From Morrisania to Africa, via “Kuwait”

Photo by Sarah Pizon Daniel "Kuwait" Adjei (left) and Greg M. Akologo

For West African residents in the South Bronx, Kuwait is not just a Middle Eastern country. “Kuwait” is a Ghanaian immigrant whose Morrisania-based business has become the conduit back to their nations of origin.

Kuwait Shipping & Packaging , which specializes in transporting items to West African countries, has made it possible for immigrants to ship raw construction materials along with American consumer goods back to their homelands. As the owner of one of the oldest companies in the area that ships goods to West Africa, “Kuwait” has made a name for himself.

“I’m a popular guy. Everyone knows me around here. If you ask a bus driver to take you to ‘Kuwait,’ he’ll bring you to my shop,” he said.

Kuwait, whose real name is Daniel Adjei, used to be a welder in Ghana. After he returned home following an unsuccessful attempt at finding work in the Middle East in the early 1980s, his friends nicknamed him “Kuwait.”

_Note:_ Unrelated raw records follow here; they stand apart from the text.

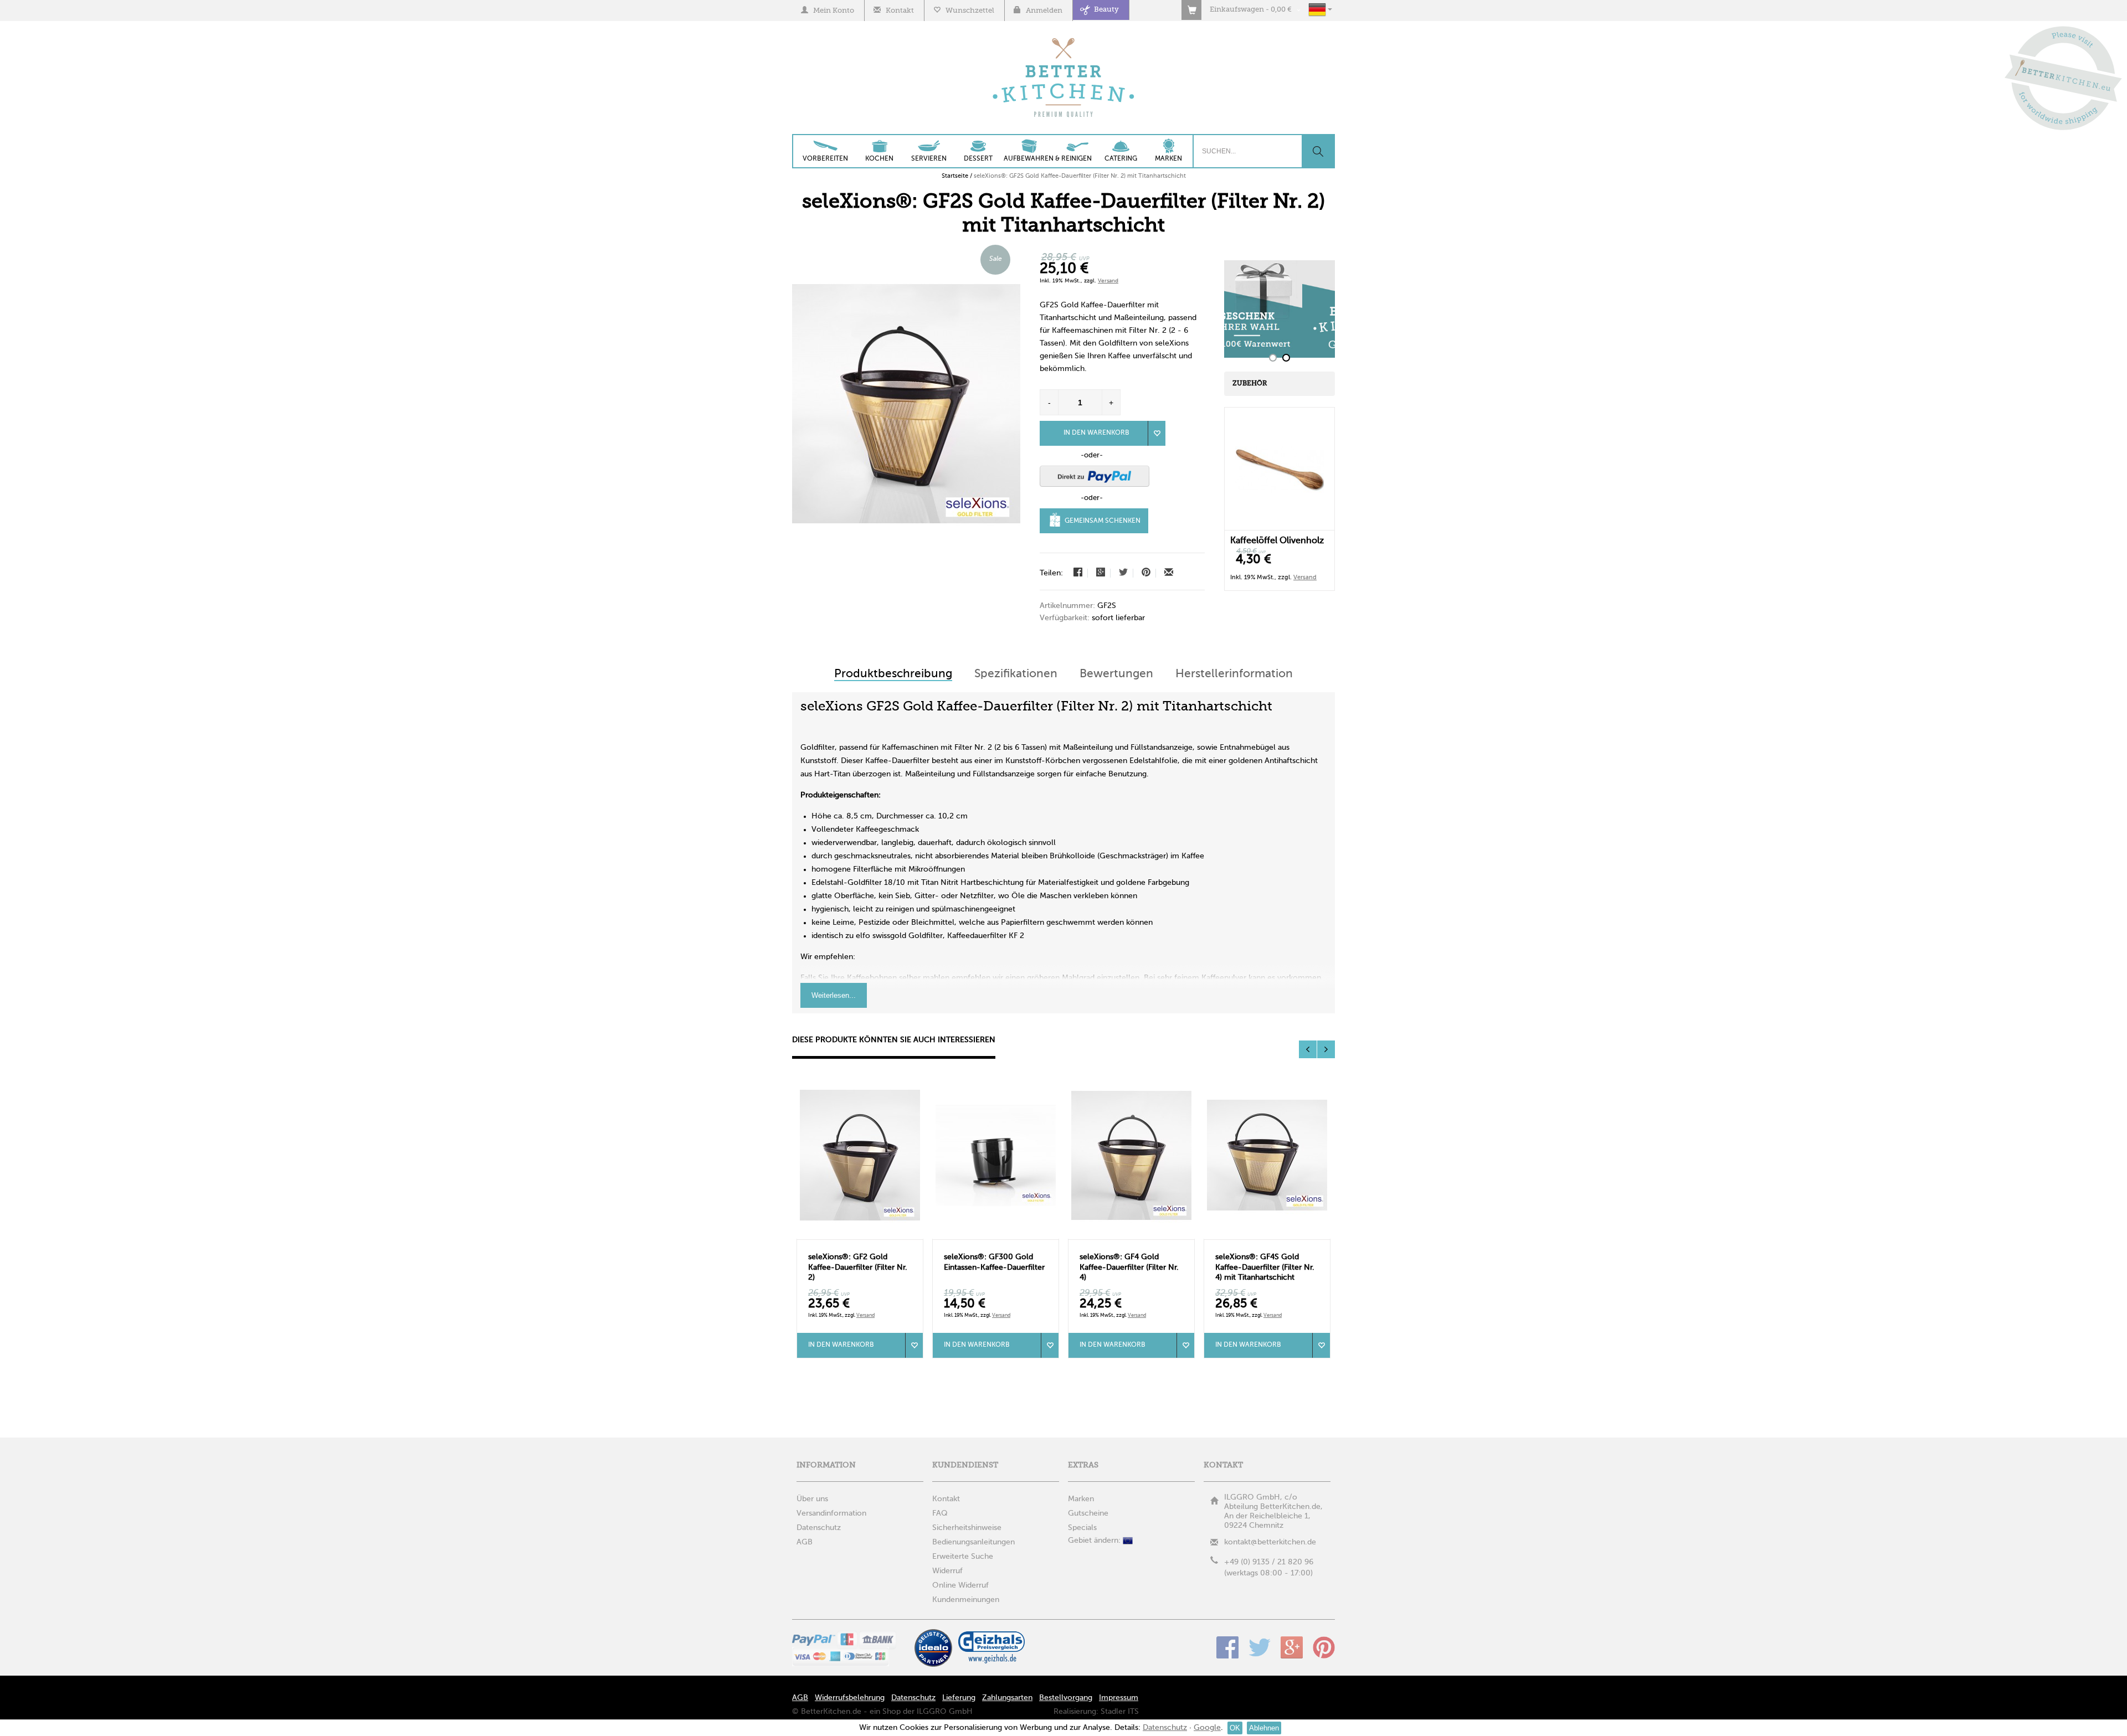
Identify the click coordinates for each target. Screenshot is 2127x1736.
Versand (1108, 281)
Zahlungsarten (1007, 1698)
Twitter (1260, 1647)
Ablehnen (1264, 1728)
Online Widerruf (960, 1585)
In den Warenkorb (1096, 433)
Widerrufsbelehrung (850, 1698)
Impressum (1118, 1698)
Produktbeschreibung (893, 674)
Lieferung (958, 1698)
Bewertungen (1116, 674)
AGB (800, 1698)
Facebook (1227, 1647)
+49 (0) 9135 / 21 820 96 (1268, 1562)
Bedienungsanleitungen (973, 1542)
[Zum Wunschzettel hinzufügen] (914, 1345)
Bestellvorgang (1065, 1698)
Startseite (955, 176)
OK (1235, 1728)
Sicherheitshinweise (966, 1528)
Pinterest (1324, 1647)
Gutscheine (1088, 1513)
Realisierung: (1076, 1712)
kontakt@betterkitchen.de (1270, 1542)
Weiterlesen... (833, 995)
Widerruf (947, 1571)
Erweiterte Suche (962, 1556)
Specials (1082, 1528)
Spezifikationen (1015, 674)
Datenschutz (913, 1698)
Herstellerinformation (1234, 674)
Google (1292, 1647)
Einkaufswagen (1237, 9)
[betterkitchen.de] (1064, 39)
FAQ (940, 1513)
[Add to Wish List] (1156, 433)
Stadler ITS (1120, 1712)
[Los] (1318, 151)
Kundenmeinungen (965, 1600)
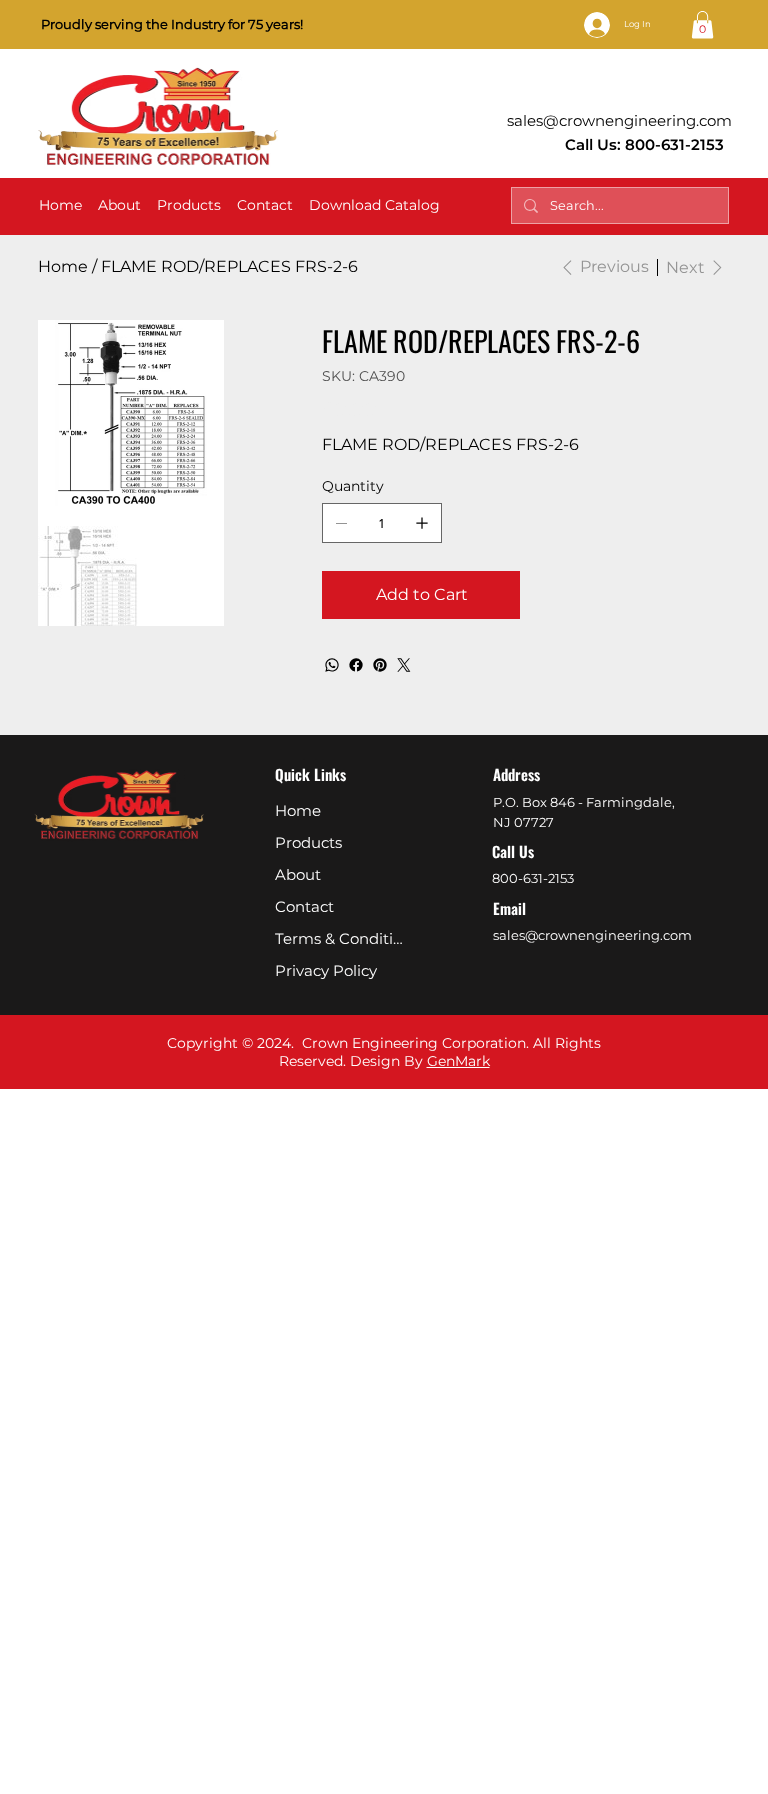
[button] (702, 24)
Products (308, 842)
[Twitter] (404, 665)
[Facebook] (356, 665)
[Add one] (422, 523)
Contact (304, 906)
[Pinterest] (380, 665)
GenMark (458, 1061)
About (298, 874)
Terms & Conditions (343, 938)
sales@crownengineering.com (619, 120)
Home (298, 810)
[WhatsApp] (332, 665)
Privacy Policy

Adjei moved to the United States twenty-eight years ago and received citizenship under President Ronald Reagan’s amnesty program for undocumented immigrants, then began working for his uncle’s company in the South Bronx, which bought damaged cars at auctions and shipped them to West Africa via a third-party shipping company.

“I realized we could start organizing our own business and shipping the cars ourselves,” he said. Over the years, Adjei has seen his customer base expand because he offered personal business shipping experience, he said. “People know me and feel I’m putting my heart in it.”

“I do business with respect and dignity,” he said. “That’s a guarantee.”

Now, Kuwait ships not only cars but also a wide variety of goods such as marble, metals, refrigerators and toilet paper to West Africa.

West African culture has powerful ties to family. While a majority of African men have moved to America looking for better income, they still seek to build their dream house – a symbol of success – back home, explained Adjei.

“People might live like crap here, but back home, they’re building mansions. With Africa’s cheap labor, it’s easy,” he said.

Other local members of the Ghanaian diaspora echo this sentiment.  “This country has a lot to offer,” said Marc Anthony, owner of an adjacent auto repair shop. “With a positive mindset and hard working, you can get where you have to,” he said.

Over the last 20 years, Adjei’s growing shipping business reflects the remarkable growth of the South Bronx’ West African population, especially among Ghanaians and Nigerians. According to the 2007 Census Bureau American Survey, the Bronx’s sub-Saharan African population has ballooned from 12,063 in 1990 to 36,361 in 2000, to 54,932 in 2007.

Yet, as the population of West African immigrants increased, Adjei saw his profits fall as Nigerians started to open their own shipping companies. The 2008 financial crisis didn’t help either. While Adjei used to ship four 40-foot containers per week, he now only ships one or two.

Adjei still manages to make ends meet and tries to do some good, too. He hired Greg M. Akologo, a deaf man from Ghana who struggled to secure paperwork and a job. He regularly donates money to African humanitarian organizations and ships abandoned goods he finds on the streets– like bikes, computers and mattresses– to Ghana, because he knows that they will be well received.

Although Daniel “Kuwait” Adjei may be thousands of miles away, he hasn’t “forgotten the problems of my country,” he said. “If I can still make a difference, then God is going to bless me.”